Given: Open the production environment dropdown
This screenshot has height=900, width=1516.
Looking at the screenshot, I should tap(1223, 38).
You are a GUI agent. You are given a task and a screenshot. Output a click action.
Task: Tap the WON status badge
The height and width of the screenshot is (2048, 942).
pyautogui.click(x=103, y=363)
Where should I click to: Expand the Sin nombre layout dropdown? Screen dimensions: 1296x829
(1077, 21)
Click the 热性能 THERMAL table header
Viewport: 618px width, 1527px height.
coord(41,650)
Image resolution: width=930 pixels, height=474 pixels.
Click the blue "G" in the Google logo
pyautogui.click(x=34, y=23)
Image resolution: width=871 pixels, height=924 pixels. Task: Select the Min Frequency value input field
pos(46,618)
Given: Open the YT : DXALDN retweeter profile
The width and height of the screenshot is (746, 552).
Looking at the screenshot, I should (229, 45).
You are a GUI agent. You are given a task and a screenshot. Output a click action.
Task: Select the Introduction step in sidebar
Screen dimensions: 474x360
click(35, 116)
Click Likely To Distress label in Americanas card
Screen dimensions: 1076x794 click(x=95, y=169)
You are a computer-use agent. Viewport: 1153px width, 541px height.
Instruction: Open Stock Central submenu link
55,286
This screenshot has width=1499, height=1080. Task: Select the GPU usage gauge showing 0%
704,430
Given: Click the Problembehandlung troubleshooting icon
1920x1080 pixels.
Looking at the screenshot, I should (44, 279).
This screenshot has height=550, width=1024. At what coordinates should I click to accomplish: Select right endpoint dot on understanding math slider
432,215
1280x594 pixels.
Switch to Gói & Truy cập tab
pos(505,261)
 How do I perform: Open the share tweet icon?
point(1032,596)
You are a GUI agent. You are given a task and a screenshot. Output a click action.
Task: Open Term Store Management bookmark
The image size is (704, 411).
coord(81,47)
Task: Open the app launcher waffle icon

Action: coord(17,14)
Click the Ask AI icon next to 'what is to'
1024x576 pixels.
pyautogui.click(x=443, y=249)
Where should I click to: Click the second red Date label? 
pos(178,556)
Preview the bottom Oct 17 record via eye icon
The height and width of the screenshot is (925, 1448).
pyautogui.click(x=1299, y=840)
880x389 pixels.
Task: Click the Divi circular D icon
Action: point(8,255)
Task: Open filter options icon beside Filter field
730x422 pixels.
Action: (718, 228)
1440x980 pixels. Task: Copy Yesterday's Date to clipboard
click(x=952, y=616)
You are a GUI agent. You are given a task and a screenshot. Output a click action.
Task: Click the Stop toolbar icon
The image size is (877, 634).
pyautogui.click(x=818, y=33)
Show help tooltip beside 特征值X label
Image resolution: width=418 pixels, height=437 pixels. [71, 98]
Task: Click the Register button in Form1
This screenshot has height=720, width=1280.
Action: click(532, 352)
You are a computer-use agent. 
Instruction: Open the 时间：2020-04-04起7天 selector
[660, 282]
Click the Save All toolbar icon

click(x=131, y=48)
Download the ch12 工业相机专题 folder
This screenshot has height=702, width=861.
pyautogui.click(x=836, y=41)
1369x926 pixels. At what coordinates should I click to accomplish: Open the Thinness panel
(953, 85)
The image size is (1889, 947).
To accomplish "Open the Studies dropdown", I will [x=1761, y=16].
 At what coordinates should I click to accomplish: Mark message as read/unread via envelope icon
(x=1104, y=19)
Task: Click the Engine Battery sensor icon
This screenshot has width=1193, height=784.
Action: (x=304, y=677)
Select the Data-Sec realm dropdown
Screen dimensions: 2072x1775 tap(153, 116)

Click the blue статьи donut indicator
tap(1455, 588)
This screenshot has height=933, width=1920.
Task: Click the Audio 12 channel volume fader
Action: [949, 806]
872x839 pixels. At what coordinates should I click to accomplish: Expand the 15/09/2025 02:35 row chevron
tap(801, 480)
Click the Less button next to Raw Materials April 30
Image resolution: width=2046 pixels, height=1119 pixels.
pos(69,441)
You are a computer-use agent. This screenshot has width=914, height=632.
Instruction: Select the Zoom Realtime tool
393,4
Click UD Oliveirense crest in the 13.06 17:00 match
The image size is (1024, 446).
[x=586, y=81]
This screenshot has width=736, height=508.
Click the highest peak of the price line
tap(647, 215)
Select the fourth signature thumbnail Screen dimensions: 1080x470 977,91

============

• [Task statement]:
All the entries are to be set down exactly as they appear.

• [Reply to the exercise]:
Given: Open the production environment dropdown
This screenshot has height=900, width=1516.
Looking at the screenshot, I should tap(1223, 38).
You are a GUI agent. You are given a task and a screenshot. Output a click action.
Task: Tap the WON status badge
The height and width of the screenshot is (2048, 942).
pyautogui.click(x=103, y=363)
Where should I click to: Expand the Sin nombre layout dropdown? Screen dimensions: 1296x829
(1077, 21)
Click the 热性能 THERMAL table header
Viewport: 618px width, 1527px height.
coord(41,650)
Image resolution: width=930 pixels, height=474 pixels.
Click the blue "G" in the Google logo
pyautogui.click(x=34, y=23)
Image resolution: width=871 pixels, height=924 pixels. Task: Select the Min Frequency value input field
pos(46,618)
Given: Open the YT : DXALDN retweeter profile
The width and height of the screenshot is (746, 552).
Looking at the screenshot, I should (229, 45).
You are a GUI agent. You are given a task and a screenshot. Output a click action.
Task: Select the Introduction step in sidebar
Screen dimensions: 474x360
click(35, 116)
Click Likely To Distress label in Americanas card
Screen dimensions: 1076x794 click(x=95, y=169)
You are a computer-use agent. Viewport: 1153px width, 541px height.
Instruction: Open Stock Central submenu link
55,286
This screenshot has width=1499, height=1080. Task: Select the GPU usage gauge showing 0%
704,430
Given: Click the Problembehandlung troubleshooting icon
1920x1080 pixels.
Looking at the screenshot, I should (44, 279).
This screenshot has height=550, width=1024. At what coordinates should I click to accomplish: Select right endpoint dot on understanding math slider
432,215
1280x594 pixels.
Switch to Gói & Truy cập tab
pos(505,261)
 How do I perform: Open the share tweet icon?
point(1032,596)
You are a GUI agent. You are given a task and a screenshot. Output a click action.
Task: Open Term Store Management bookmark
The image size is (704, 411).
coord(81,47)
Task: Open the app launcher waffle icon

Action: coord(17,14)
Click the Ask AI icon next to 'what is to'
1024x576 pixels.
pyautogui.click(x=443, y=249)
Where should I click to: Click the second red Date label? 
pos(178,556)
Preview the bottom Oct 17 record via eye icon
The height and width of the screenshot is (925, 1448).
pyautogui.click(x=1299, y=840)
880x389 pixels.
Task: Click the Divi circular D icon
Action: point(8,255)
Task: Open filter options icon beside Filter field
730x422 pixels.
Action: (718, 228)
1440x980 pixels. Task: Copy Yesterday's Date to clipboard
click(x=952, y=616)
You are a GUI agent. You are given a task and a screenshot. Output a click action.
Task: Click the Stop toolbar icon
The image size is (877, 634).
pyautogui.click(x=818, y=33)
Show help tooltip beside 特征值X label
Image resolution: width=418 pixels, height=437 pixels. [71, 98]
Task: Click the Register button in Form1
This screenshot has height=720, width=1280.
Action: click(532, 352)
You are a computer-use agent. 
Instruction: Open the 时间：2020-04-04起7天 selector
[660, 282]
Click the Save All toolbar icon

click(x=131, y=48)
Download the ch12 工业相机专题 folder
This screenshot has height=702, width=861.
pyautogui.click(x=836, y=41)
1369x926 pixels. At what coordinates should I click to accomplish: Open the Thinness panel
(953, 85)
The image size is (1889, 947).
To accomplish "Open the Studies dropdown", I will [x=1761, y=16].
 At what coordinates should I click to accomplish: Mark message as read/unread via envelope icon
(x=1104, y=19)
Task: Click the Engine Battery sensor icon
This screenshot has width=1193, height=784.
Action: (x=304, y=677)
Select the Data-Sec realm dropdown
Screen dimensions: 2072x1775 tap(153, 116)

Click the blue статьи donut indicator
tap(1455, 588)
This screenshot has height=933, width=1920.
Task: Click the Audio 12 channel volume fader
Action: [949, 806]
872x839 pixels. At what coordinates should I click to accomplish: Expand the 15/09/2025 02:35 row chevron
tap(801, 480)
Click the Less button next to Raw Materials April 30
Image resolution: width=2046 pixels, height=1119 pixels.
pos(69,441)
You are a computer-use agent. This screenshot has width=914, height=632.
Instruction: Select the Zoom Realtime tool
393,4
Click UD Oliveirense crest in the 13.06 17:00 match
The image size is (1024, 446).
[x=586, y=81]
This screenshot has width=736, height=508.
Click the highest peak of the price line
tap(647, 215)
Select the fourth signature thumbnail Screen dimensions: 1080x470 977,91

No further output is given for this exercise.